Problem requirements:
Can you repeat each of the lines below word for word, without changing anything?

Rows from the dataset:
Start
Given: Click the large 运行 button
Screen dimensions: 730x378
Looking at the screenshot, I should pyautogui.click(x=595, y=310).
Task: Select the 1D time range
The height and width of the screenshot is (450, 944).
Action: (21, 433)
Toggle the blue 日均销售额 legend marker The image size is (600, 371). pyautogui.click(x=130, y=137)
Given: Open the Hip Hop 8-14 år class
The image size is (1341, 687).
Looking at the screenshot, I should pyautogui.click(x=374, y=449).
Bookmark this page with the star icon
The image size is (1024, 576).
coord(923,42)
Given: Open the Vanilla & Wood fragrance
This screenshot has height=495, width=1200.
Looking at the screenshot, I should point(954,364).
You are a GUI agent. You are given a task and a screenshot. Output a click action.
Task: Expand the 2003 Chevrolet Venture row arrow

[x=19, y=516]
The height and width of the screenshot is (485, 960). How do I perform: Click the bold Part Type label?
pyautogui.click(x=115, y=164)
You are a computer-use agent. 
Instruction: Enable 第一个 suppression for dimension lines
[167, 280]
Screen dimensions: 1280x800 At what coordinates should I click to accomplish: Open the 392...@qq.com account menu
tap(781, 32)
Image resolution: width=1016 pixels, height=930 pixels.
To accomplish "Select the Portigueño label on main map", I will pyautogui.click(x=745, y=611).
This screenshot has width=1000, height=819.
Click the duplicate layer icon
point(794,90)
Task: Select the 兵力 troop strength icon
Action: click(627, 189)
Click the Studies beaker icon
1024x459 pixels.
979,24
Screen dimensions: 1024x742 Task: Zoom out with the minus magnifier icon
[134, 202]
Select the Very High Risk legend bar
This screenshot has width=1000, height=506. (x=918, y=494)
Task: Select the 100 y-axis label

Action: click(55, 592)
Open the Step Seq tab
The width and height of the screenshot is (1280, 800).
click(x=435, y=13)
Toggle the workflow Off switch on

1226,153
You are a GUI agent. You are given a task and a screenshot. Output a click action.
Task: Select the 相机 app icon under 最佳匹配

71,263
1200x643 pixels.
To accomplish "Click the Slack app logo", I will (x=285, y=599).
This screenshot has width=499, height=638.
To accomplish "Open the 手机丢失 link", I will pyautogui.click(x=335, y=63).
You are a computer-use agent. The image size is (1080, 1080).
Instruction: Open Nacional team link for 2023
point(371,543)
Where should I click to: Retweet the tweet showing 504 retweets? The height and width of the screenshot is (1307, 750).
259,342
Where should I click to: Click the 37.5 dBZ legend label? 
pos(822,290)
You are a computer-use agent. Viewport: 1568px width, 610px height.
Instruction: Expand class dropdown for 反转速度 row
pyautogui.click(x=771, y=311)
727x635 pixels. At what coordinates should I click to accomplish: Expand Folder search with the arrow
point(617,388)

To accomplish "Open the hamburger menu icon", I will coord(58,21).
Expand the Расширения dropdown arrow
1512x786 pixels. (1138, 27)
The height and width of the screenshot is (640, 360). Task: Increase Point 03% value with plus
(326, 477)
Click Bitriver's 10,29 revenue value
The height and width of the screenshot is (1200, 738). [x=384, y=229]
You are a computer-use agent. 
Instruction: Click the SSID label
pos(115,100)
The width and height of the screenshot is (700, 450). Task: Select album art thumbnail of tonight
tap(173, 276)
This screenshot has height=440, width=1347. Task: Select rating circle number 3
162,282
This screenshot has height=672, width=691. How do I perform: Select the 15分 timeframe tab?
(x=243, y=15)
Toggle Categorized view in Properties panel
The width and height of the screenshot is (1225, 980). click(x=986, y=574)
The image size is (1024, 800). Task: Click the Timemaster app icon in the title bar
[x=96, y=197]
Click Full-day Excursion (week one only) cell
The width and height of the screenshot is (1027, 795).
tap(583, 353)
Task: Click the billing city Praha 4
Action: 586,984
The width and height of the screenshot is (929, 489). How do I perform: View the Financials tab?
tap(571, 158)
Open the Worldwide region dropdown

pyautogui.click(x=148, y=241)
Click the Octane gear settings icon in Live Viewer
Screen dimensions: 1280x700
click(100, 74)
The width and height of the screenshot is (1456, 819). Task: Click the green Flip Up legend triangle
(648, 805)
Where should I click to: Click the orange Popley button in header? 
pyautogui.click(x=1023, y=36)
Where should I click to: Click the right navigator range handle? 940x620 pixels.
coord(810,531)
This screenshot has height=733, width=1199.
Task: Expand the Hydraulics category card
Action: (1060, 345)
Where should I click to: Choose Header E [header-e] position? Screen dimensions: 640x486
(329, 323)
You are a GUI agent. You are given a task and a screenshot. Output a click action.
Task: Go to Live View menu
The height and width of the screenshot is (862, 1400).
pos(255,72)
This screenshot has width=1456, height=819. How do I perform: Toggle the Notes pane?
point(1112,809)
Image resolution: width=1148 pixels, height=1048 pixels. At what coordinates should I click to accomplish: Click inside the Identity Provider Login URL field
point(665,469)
End
Answer to the task:
Given: Click the large 运行 button
Screen dimensions: 730x378
Looking at the screenshot, I should pyautogui.click(x=595, y=310).
Task: Select the 1D time range
The height and width of the screenshot is (450, 944).
Action: (21, 433)
Toggle the blue 日均销售额 legend marker The image size is (600, 371). pyautogui.click(x=130, y=137)
Given: Open the Hip Hop 8-14 år class
The image size is (1341, 687).
Looking at the screenshot, I should pyautogui.click(x=374, y=449).
Bookmark this page with the star icon
The image size is (1024, 576).
coord(923,42)
Given: Open the Vanilla & Wood fragrance
This screenshot has height=495, width=1200.
Looking at the screenshot, I should point(954,364).
You are a GUI agent. You are given a task and a screenshot. Output a click action.
Task: Expand the 2003 Chevrolet Venture row arrow

[x=19, y=516]
The height and width of the screenshot is (485, 960). How do I perform: Click the bold Part Type label?
pyautogui.click(x=115, y=164)
You are a computer-use agent. 
Instruction: Enable 第一个 suppression for dimension lines
[167, 280]
Screen dimensions: 1280x800 At what coordinates should I click to accomplish: Open the 392...@qq.com account menu
tap(781, 32)
Image resolution: width=1016 pixels, height=930 pixels.
To accomplish "Select the Portigueño label on main map", I will pyautogui.click(x=745, y=611).
This screenshot has width=1000, height=819.
Click the duplicate layer icon
point(794,90)
Task: Select the 兵力 troop strength icon
Action: click(627, 189)
Click the Studies beaker icon
1024x459 pixels.
979,24
Screen dimensions: 1024x742 Task: Zoom out with the minus magnifier icon
[134, 202]
Select the Very High Risk legend bar
This screenshot has width=1000, height=506. (x=918, y=494)
Task: Select the 100 y-axis label

Action: click(55, 592)
Open the Step Seq tab
The width and height of the screenshot is (1280, 800).
click(x=435, y=13)
Toggle the workflow Off switch on

1226,153
You are a GUI agent. You are given a task and a screenshot. Output a click action.
Task: Select the 相机 app icon under 最佳匹配

71,263
1200x643 pixels.
To accomplish "Click the Slack app logo", I will (x=285, y=599).
This screenshot has width=499, height=638.
To accomplish "Open the 手机丢失 link", I will pyautogui.click(x=335, y=63).
You are a computer-use agent. The image size is (1080, 1080).
Instruction: Open Nacional team link for 2023
point(371,543)
Where should I click to: Retweet the tweet showing 504 retweets? The height and width of the screenshot is (1307, 750).
259,342
Where should I click to: Click the 37.5 dBZ legend label? 
pos(822,290)
You are a computer-use agent. Viewport: 1568px width, 610px height.
Instruction: Expand class dropdown for 反转速度 row
pyautogui.click(x=771, y=311)
727x635 pixels. At what coordinates should I click to accomplish: Expand Folder search with the arrow
point(617,388)

To accomplish "Open the hamburger menu icon", I will coord(58,21).
Expand the Расширения dropdown arrow
1512x786 pixels. (1138, 27)
The height and width of the screenshot is (640, 360). Task: Increase Point 03% value with plus
(326, 477)
Click Bitriver's 10,29 revenue value
The height and width of the screenshot is (1200, 738). [x=384, y=229]
You are a computer-use agent. 
Instruction: Click the SSID label
pos(115,100)
The width and height of the screenshot is (700, 450). Task: Select album art thumbnail of tonight
tap(173, 276)
This screenshot has height=440, width=1347. Task: Select rating circle number 3
162,282
This screenshot has height=672, width=691. How do I perform: Select the 15分 timeframe tab?
(x=243, y=15)
Toggle Categorized view in Properties panel
The width and height of the screenshot is (1225, 980). click(x=986, y=574)
The image size is (1024, 800). Task: Click the Timemaster app icon in the title bar
[x=96, y=197]
Click Full-day Excursion (week one only) cell
The width and height of the screenshot is (1027, 795).
tap(583, 353)
Task: Click the billing city Praha 4
Action: 586,984
The width and height of the screenshot is (929, 489). How do I perform: View the Financials tab?
tap(571, 158)
Open the Worldwide region dropdown

pyautogui.click(x=148, y=241)
Click the Octane gear settings icon in Live Viewer
Screen dimensions: 1280x700
click(100, 74)
The width and height of the screenshot is (1456, 819). Task: Click the green Flip Up legend triangle
(648, 805)
Where should I click to: Click the orange Popley button in header? 
pyautogui.click(x=1023, y=36)
Where should I click to: Click the right navigator range handle? 940x620 pixels.
coord(810,531)
This screenshot has height=733, width=1199.
Task: Expand the Hydraulics category card
Action: (1060, 345)
Where should I click to: Choose Header E [header-e] position? Screen dimensions: 640x486
(329, 323)
You are a GUI agent. You are given a task and a screenshot. Output a click action.
Task: Go to Live View menu
The height and width of the screenshot is (862, 1400).
pos(255,72)
This screenshot has width=1456, height=819. How do I perform: Toggle the Notes pane?
point(1112,809)
Image resolution: width=1148 pixels, height=1048 pixels. At what coordinates should I click to accomplish: Click inside the Identity Provider Login URL field
point(665,469)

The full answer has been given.